In the recent years, there has been a rise in the use of sapphire glass in commercially extensive products. While the material is not new, the improvement in manufacturing and production has increased the popularity and demand of sapphire glass. It has now become almost obvious that Apple is investing heavily in the production of sapphire glass for the iPhone 6 model and other future models. While the iPhone 5 has already seen an application of the sapphire screen in its camera protective screen, the tech-giants aim to expand the use exponentially. In this article we look at the different aspects of sapphire glass, its use and the costs of replacing a traditional phone screen with sapphire glass.

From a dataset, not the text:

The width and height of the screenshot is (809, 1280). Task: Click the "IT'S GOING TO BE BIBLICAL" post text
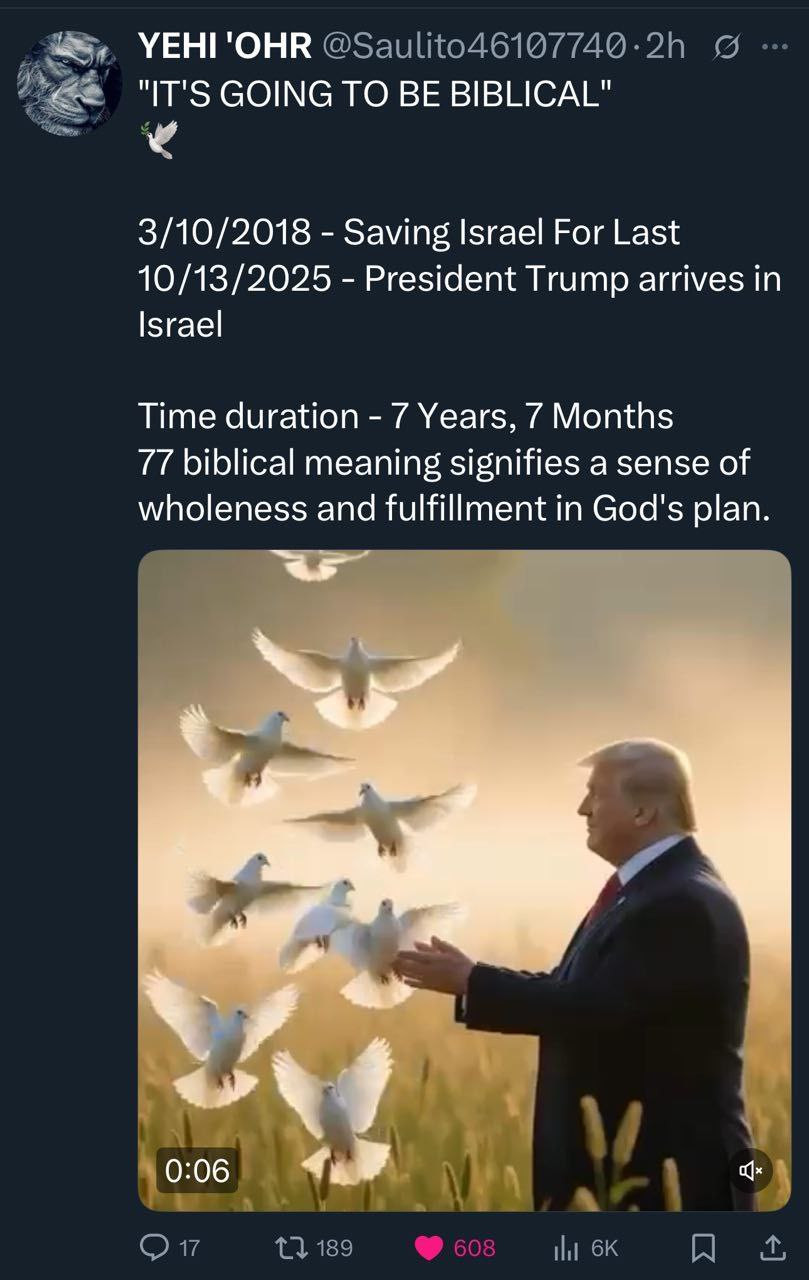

Apple - iPhone Sapphire Screen Investment

Sapphire Glass: The Basic Aspects

1. Structure

While it is called sapphire glass, the structure is actually that of a single crystal of transparent sapphire. The material is created in the labs by the same process that is used for making large silicone crystals. The crystals are manufactured as large carrot shaped structures called “boules” that are then cut according to the needs and demands of application.

2. Added Properties

The reason sapphire glass has been historically popular among watch makers and is now being used as part of Apple’s phone production process is that it has a number of properties that make it not only resilient but also prized when it comes to other aspects. The added properties of sapphire glass are:

It boasts of extreme transparency between 150 nm and 550 nm. This is perfect for applications such as lenses- be they of watches, cameras or screens.

Sapphire glass is much stronger than normal glass and is as such less prone to mechanical damage of any sort.

Many of those who use lenses on a daily basis complain of scratches and other marks that are bound to appear on the surface with time. When it comes to sapphire glass, however, the chances of the lens getting scratched is minimal. This is because it is one of the most scratch resistant materials in the work. It scores a 9 on the Mohs scale with diamond coming in at a 10.

Furthermore, it is also resistant to acids and other caustic substances.

Overall, the sapphire crystal is one of the toughest substances that can be created in the laboratory. As such it is perfect not only for application in lamps and other substances, but its high scratch resilience and transparency make it perfect for being used as a phone screen.

3. Cost

If there is one serious drawback in the use and production of sapphire crystal as a mass commercial commodity, it lies in the cost. As opposed to Corning’s Gorilla Glass that is being used in most smartphones these days, the sapphire glass costs 10 times more. According to one of the tech analysts, a phone using Gorilla Glass might cost $3, whereas the same phone when made with sapphire glass would cost $30. This exponential increase in the cost of the material is also one of the reasons that many are skeptical about its use as a part of the iPhone 6 model.

Considering that replacing your iPhone screen can go up to $170 (according to iPhone Doctor) we can only know that replacing a sapphire screen will be expensive, good thing is that new screens should not brake as easy as they do now.

Moreover, the production of sapphire glass is an energy intensive process and there is usually a lot of waste in the slicing up of the boules to make the sapphire crystal segments. Overall, the process is not entirely suited for use in mass productions and this is what might make many apprehensive of Apple’s move to incorporate it as part of its newer series.

The Sapphire Crystal vs. the Current iPhone 4 Screens

The one thing that sets Apple apart from the other tech giants is their tradition of producing designs that other companies can literally not copy. As with the Macbook that apparently uses laser drills that Apple has a monopoly over, this move to incorporate sapphire glass as part of its phone series is sure to increase its brand value exponentially.

More than that, however, the use of the scratch resilient glass might be a huge relief to iPhone 4 users who often complain of a slippery back casing and very easy breakability. The use of sapphire screens, though cost intensive, is bound to be one of the most appreciated moves that the company can make especially as it guarantees a never-seen-before longevity and acts as a perfect iPhone screen replacement.

As can be seen, even with the dominant disadvantage of the cost and energy intensive process, sapphire glass is one of the toughest materials and would be a remarkable addition to the Apple family if used economically.